----- Data for the task -----

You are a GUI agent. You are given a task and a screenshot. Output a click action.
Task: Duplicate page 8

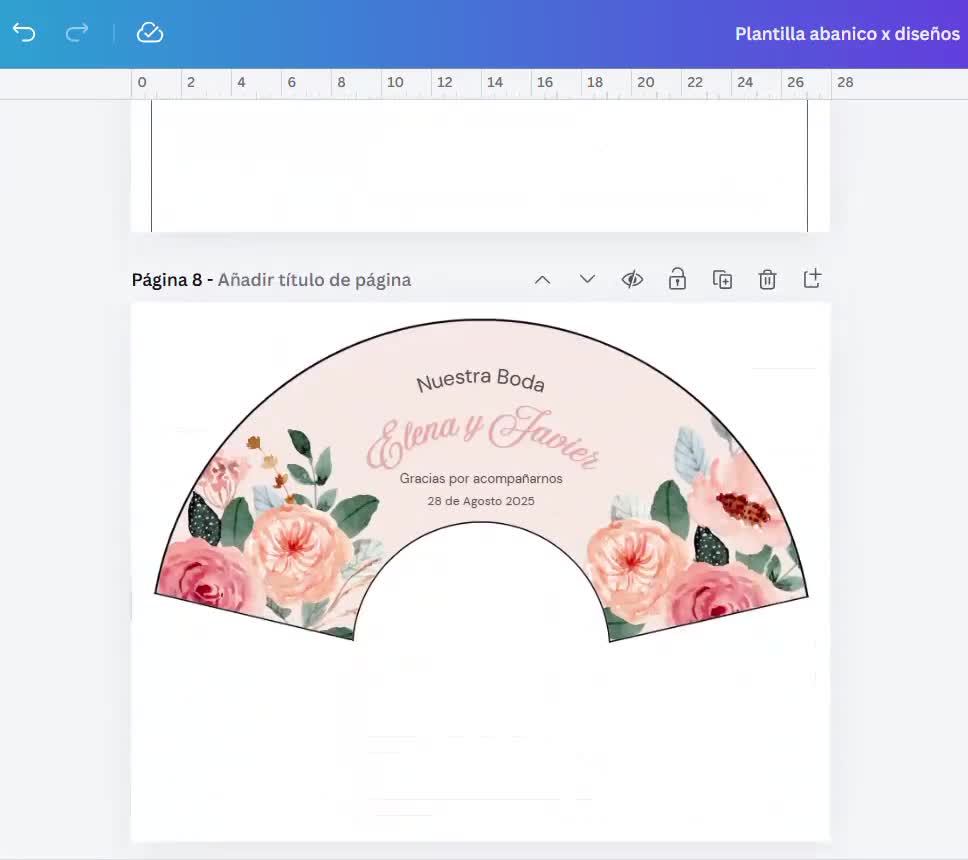click(722, 279)
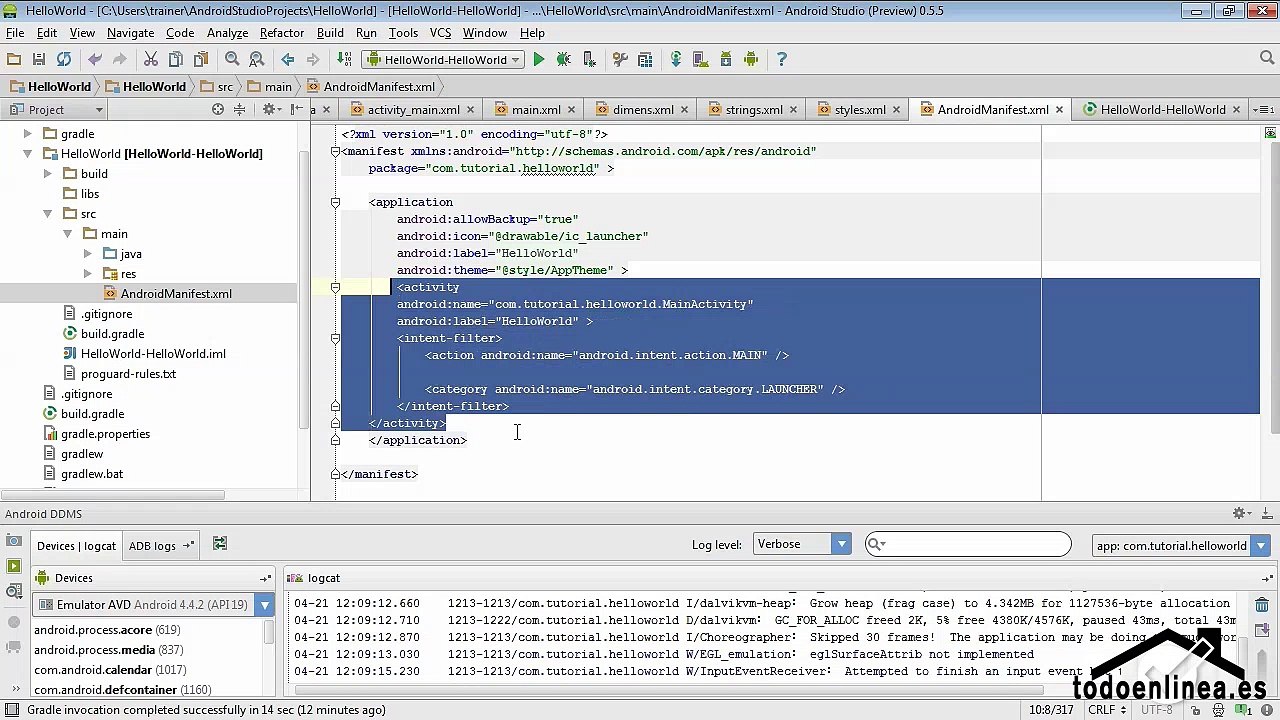Click the Synchronize icon in toolbar
Screen dimensions: 1280x720
[64, 60]
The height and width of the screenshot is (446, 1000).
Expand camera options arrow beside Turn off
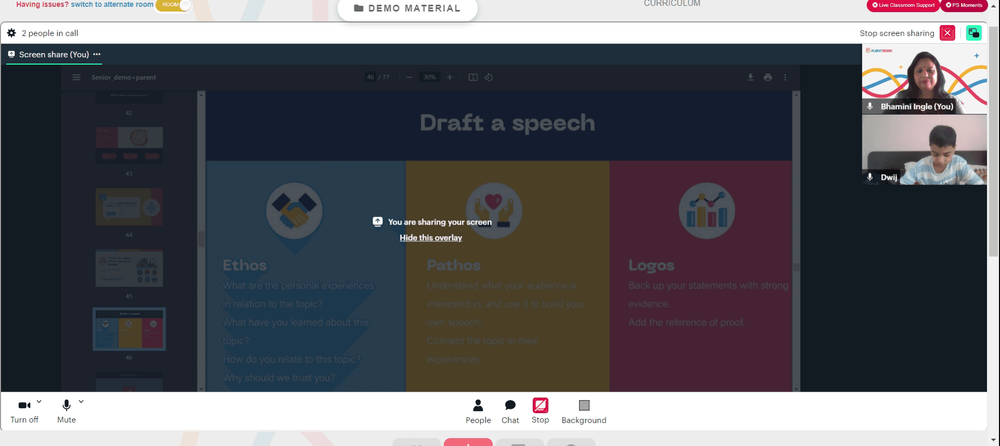click(39, 401)
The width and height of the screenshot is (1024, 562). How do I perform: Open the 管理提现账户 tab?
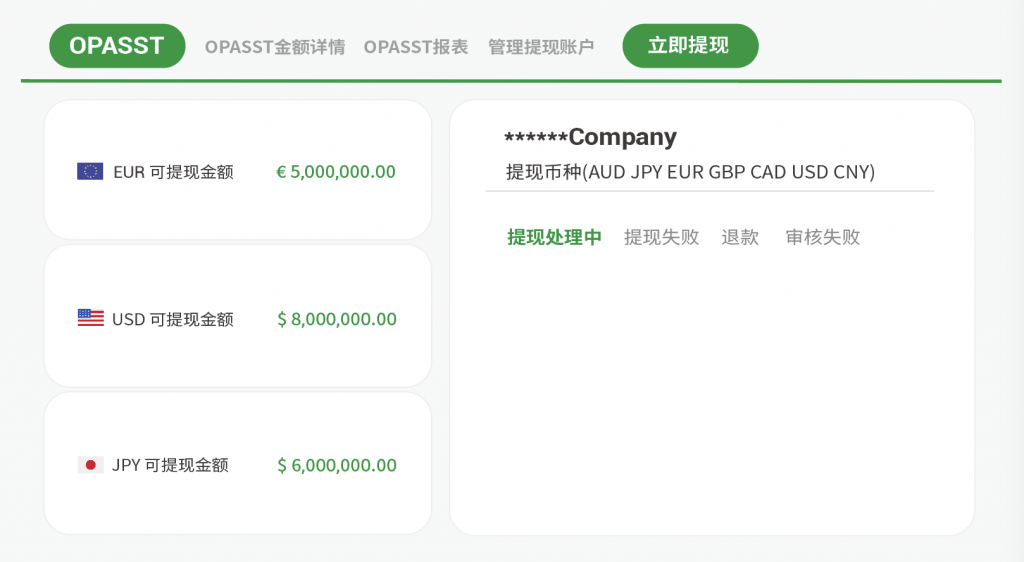point(541,47)
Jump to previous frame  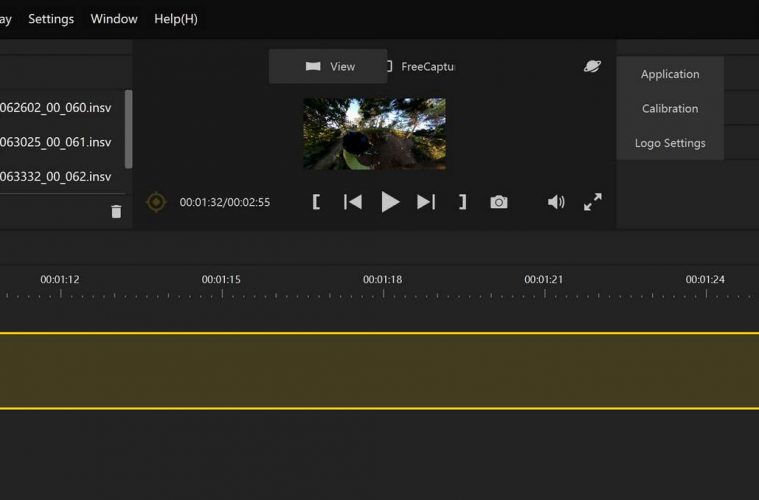click(x=353, y=202)
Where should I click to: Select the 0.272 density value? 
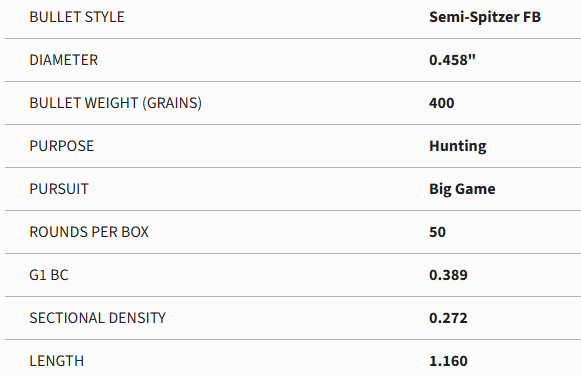pos(448,318)
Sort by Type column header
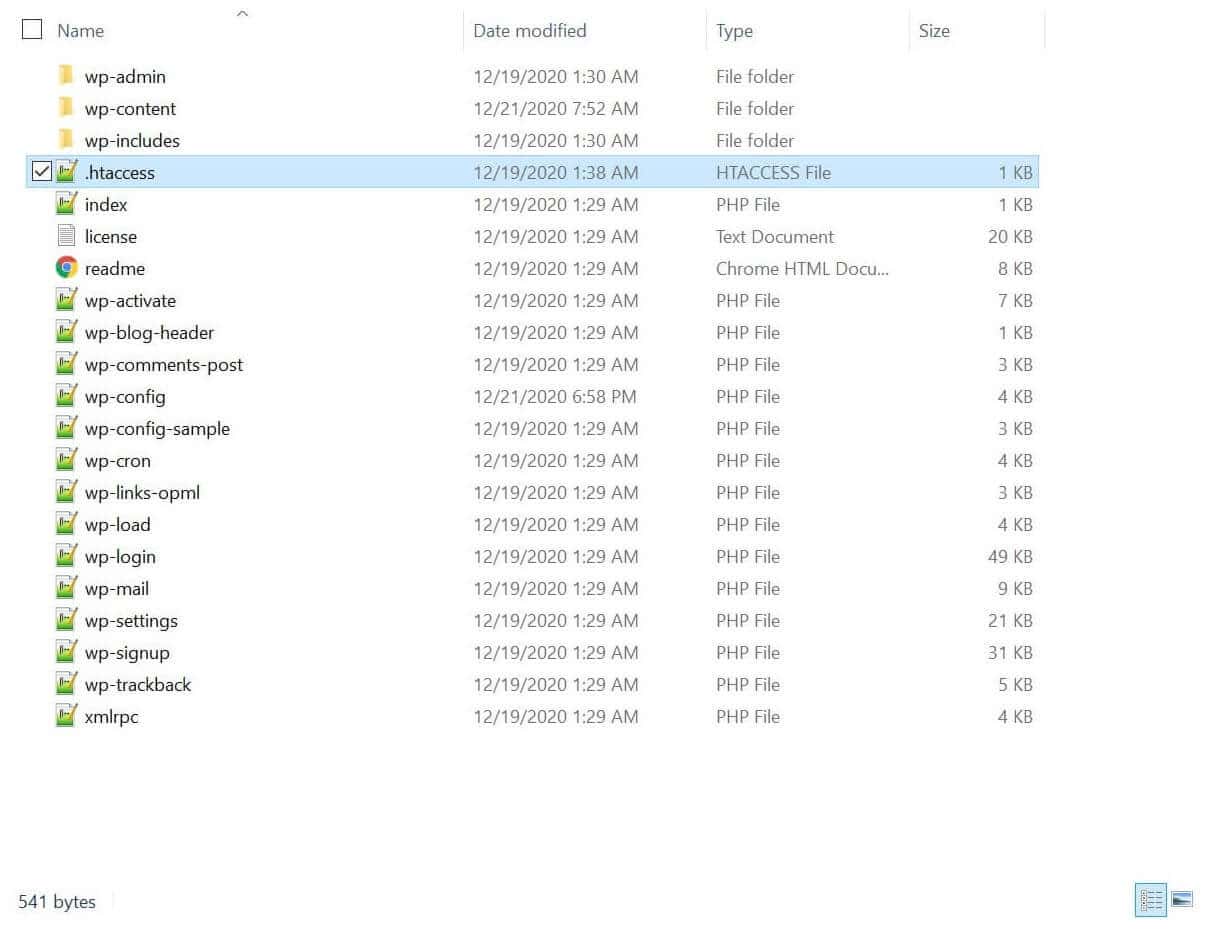The height and width of the screenshot is (930, 1210). tap(734, 31)
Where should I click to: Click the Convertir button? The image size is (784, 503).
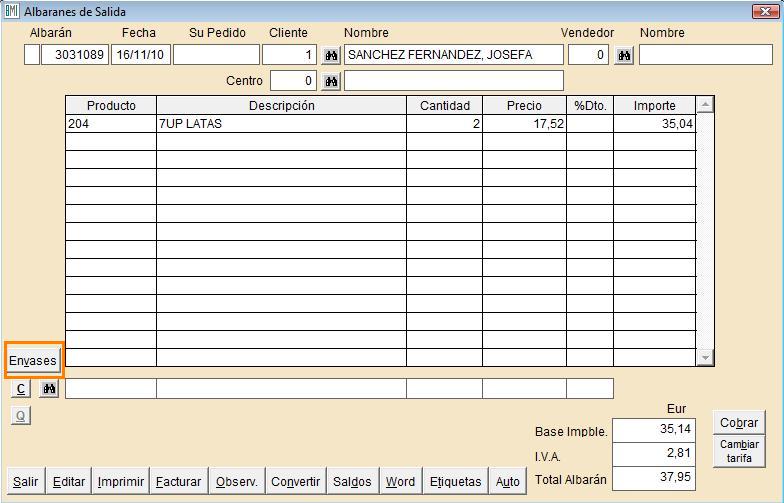(296, 481)
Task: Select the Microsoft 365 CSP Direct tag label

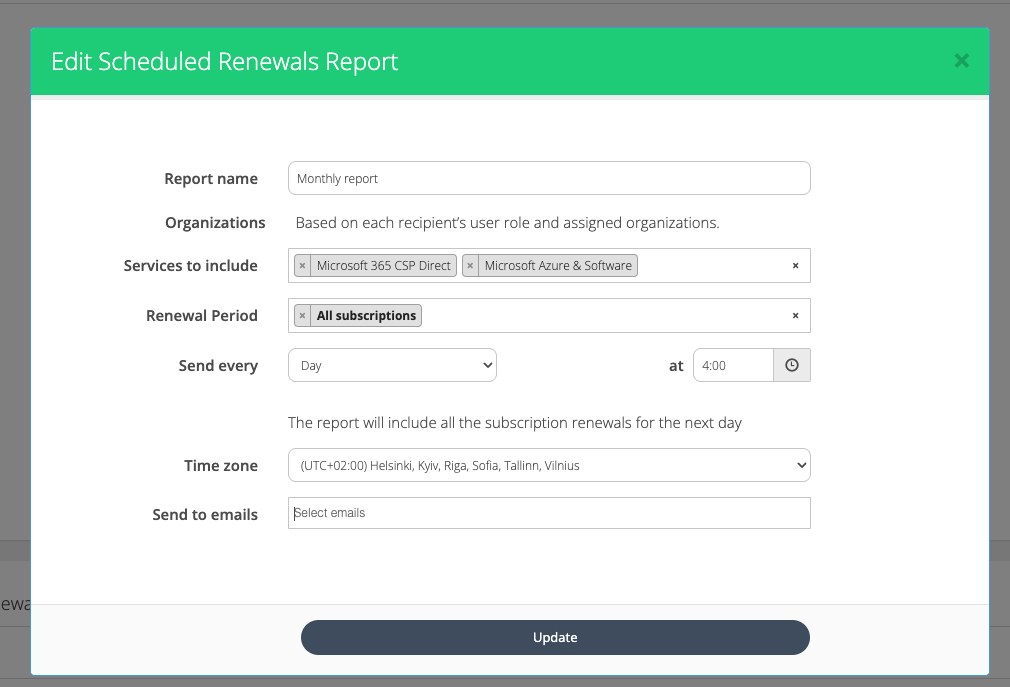Action: click(x=383, y=266)
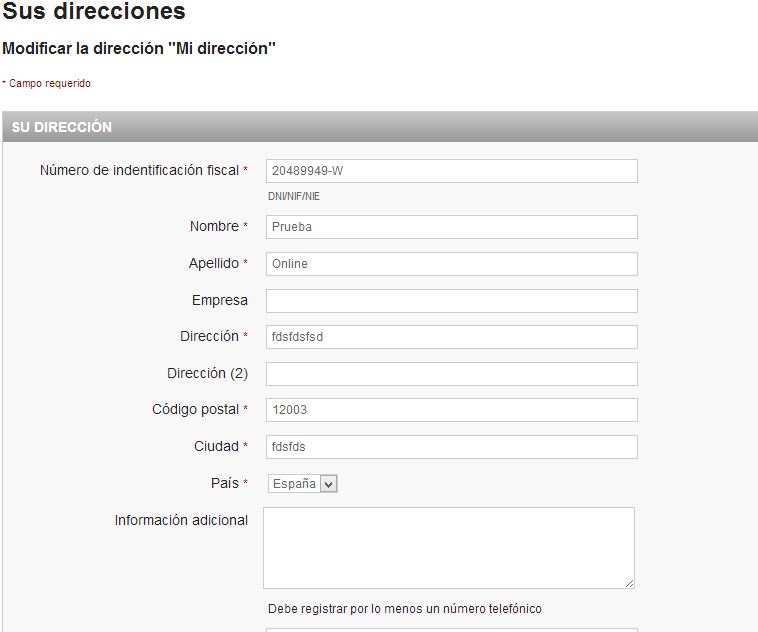
Task: Click the fiscal ID field containing 20489949-W
Action: click(x=451, y=171)
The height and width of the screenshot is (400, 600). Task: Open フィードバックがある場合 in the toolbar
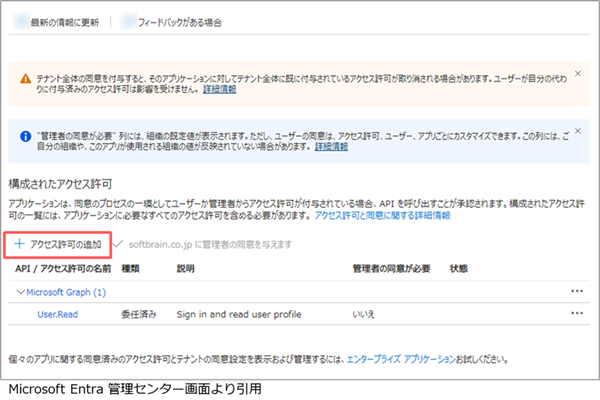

-----

What is being asked: Final task for the records above: print exactly the lines from the one that contains "Where should I click to: Select" through the last line, both ends included, pictures excluded.

Your response:
Where should I click to: Select the 0.272 density value? 
pos(448,318)
Sort by Type column header
The height and width of the screenshot is (930, 1210). tap(734, 31)
Where should I click to: Click the Convertir button? The image size is (784, 503).
(296, 481)
Task: Select the Microsoft 365 CSP Direct tag label

Action: click(x=383, y=266)
Task: Click the fiscal ID field containing 20489949-W
Action: click(x=451, y=171)
The height and width of the screenshot is (400, 600). Task: Open フィードバックがある場合 in the toolbar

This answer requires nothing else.